Reputation: 1488

How to find number of unique values per a key in python dictionary

I have a dictionary as,

{'drink': ["'57 Chevy with a White License Plate",
  "'57 Chevy with a White License Plate",
  '1-900-FUK-MEUP',
  '1-900-FUK-MEUP',
  '1-900-FUK-MEUP',
  '1-900-FUK-MEUP',
  '1-900-FUK-MEUP',
  '1-900-FUK-MEUP',
  '1-900-FUK-MEUP',
  '1-900-FUK-MEUP',
  '110 in the shade',
  '110 in the shade',
  '151 Florida Bushwacker',
  '151 Florida Bushwacker',
  '151 Florida Bushwacker',
  '151 Florida Bushwacker',
  '151 Florida Bushwacker',
  '151 Florida Bushwacker',
  '151 Florida Bushwacker',
  '151 Florida Bushwacker',
  '155 Belmont',
  '155 Belmont',
  '155 Belmont',
  '155 Belmont',
  '24k nightmare',
  '24k nightmare',
  '24k nightmare',
  '24k nightmare',
  '252',
  '252'],
 'ingredient': ['Creme de Cacao',
  'Vodka',
  'Absolut Kurant',
  'Grand Marnier',
  'Grand Marnier',
  'Midori melon liqueur',
  'Malibu rum',
  'Amaretto',
  'Cranberry juice',
  'Pineapple juice',
  'Lager',
  'Tequila',
  'Malibu rum',
  'Light rum',
  '151 proof rum',
  'Dark Creme de Cacao',
  'Cointreau',
  'Milk',
  'Coconut liqueur',
  'Vanilla ice-cream',
  'Dark rum',
  'Light rum',
  'Vodka',
  'Orange juice',
  'Goldschlager',
  'Jägermeister',
  'Rumple Minze',
  '151 proof rum',
  '151 proof rum',
  'Wild Turkey']}

I would like to find the number of unique ingredients per a drink as

Drink 57 Chevy with a White License Plate has 2 unique ingredients,
Drink 1-900-FUK-MEUP has 7 unique ingredients('Absolut Kurant', 'Grand Marnier', 'Grand Marnier', 'Midori melon liqueur', 'Malibu rum', 'Amaretto', 'Cranberry juice', 'Pineapple juice')
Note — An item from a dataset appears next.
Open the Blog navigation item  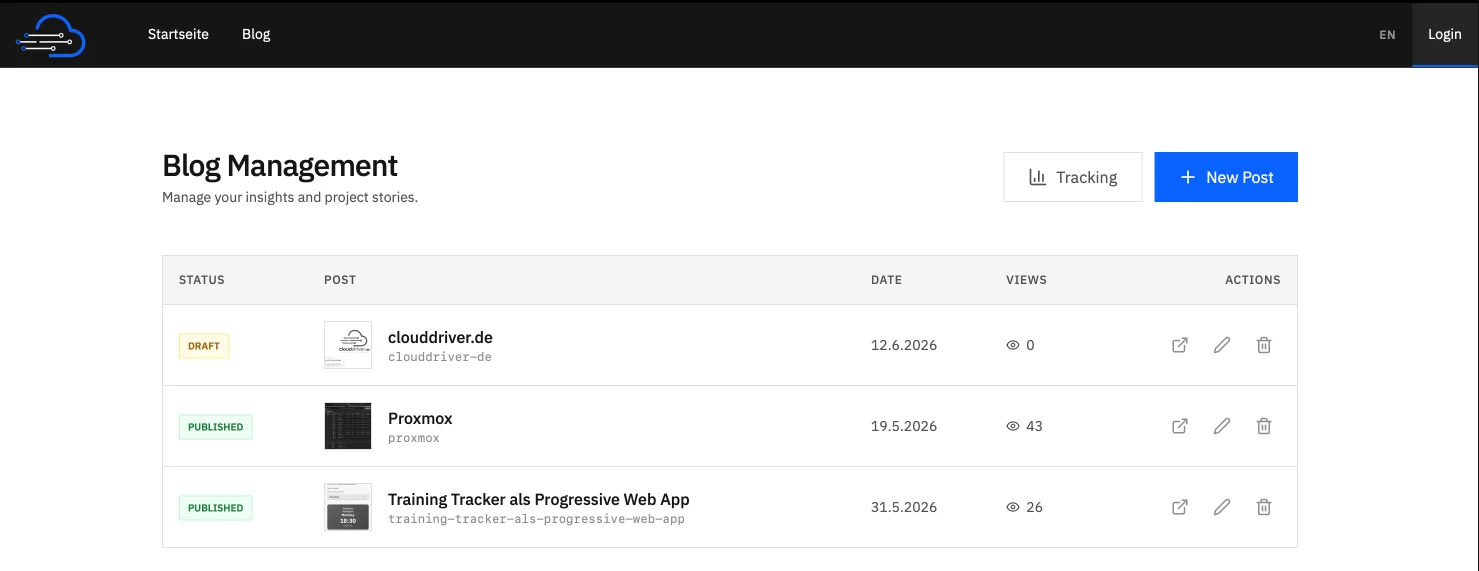(x=256, y=34)
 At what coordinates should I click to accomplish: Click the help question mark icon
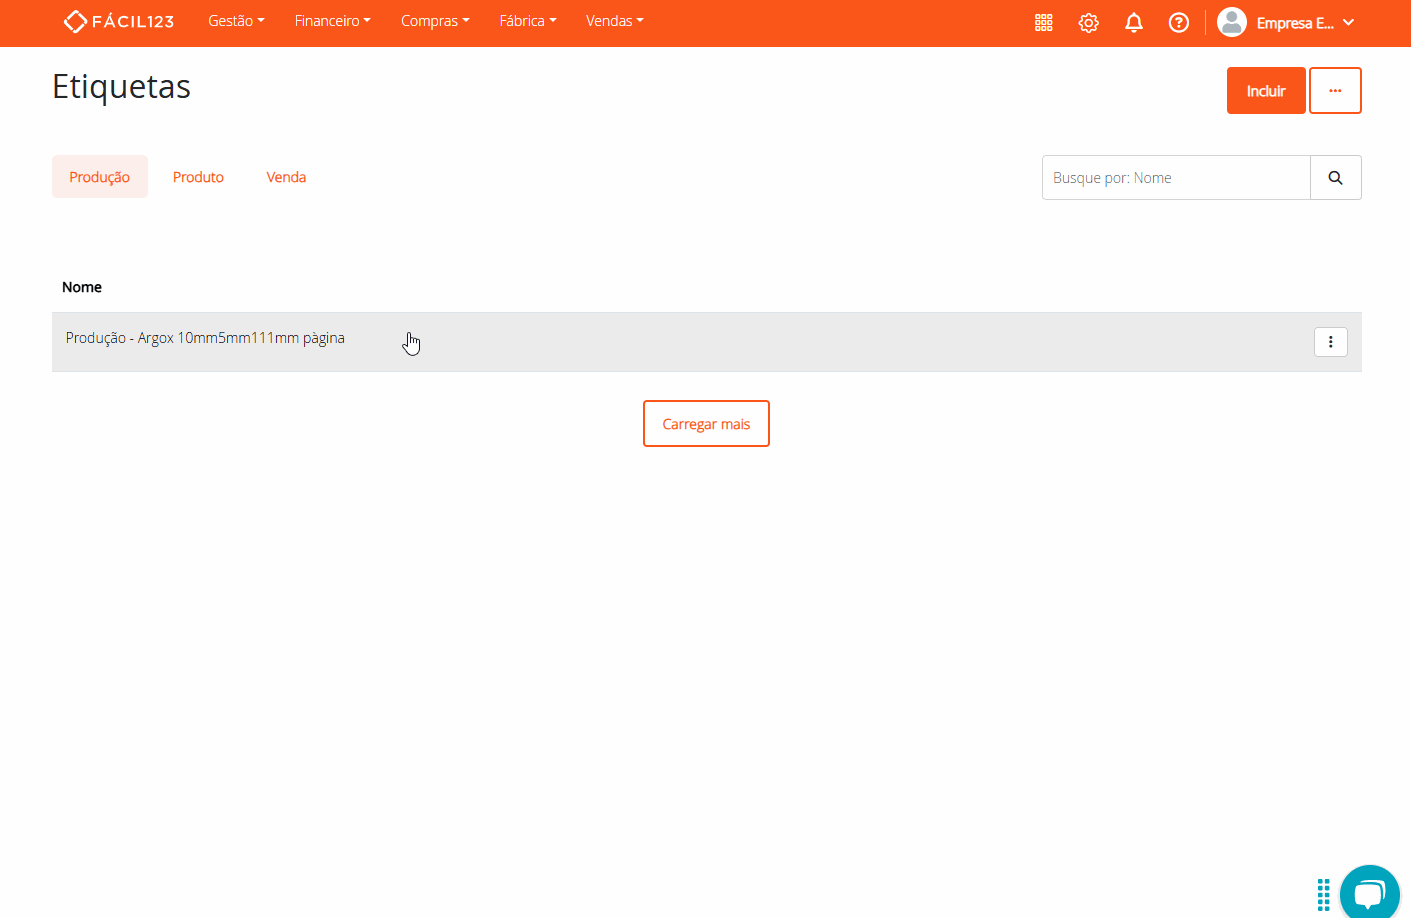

out_dict = {'drink':['57 Chevy with a White License Plate','1-900-FUK-MEUP'],'unique_count':[2,7]}

Could you please write your suggestions/answers how to get it done?

Upvotes: 0

Answers (3)

myamulla_ciencia

Reputation: 1488

Thanks for your inputs, here i have finalized it and it met with my requirement.

from collections import OrderedDict
from itertools import groupby
from operator import itemgetter

pairs = list(zip(ex_dict['drink'], ex_dict['ingredient']))

ingr_per_drink = {k : list(map(itemgetter(1), v)) 
                  for k,v in groupby(sorted(pairs, key=itemgetter(0)), key=itemgetter(0))}

drink_counts = {drink:len(set(ingr)) for drink,ingr in ingr_per_drink.items()}

drink_group_sum = {'drink':[],'unique_ingr':[]}

for k, v in drink_counts.items():
    drink_group_sum['drink'].append(k)
    drink_group_sum['unique_ingr'].append(v)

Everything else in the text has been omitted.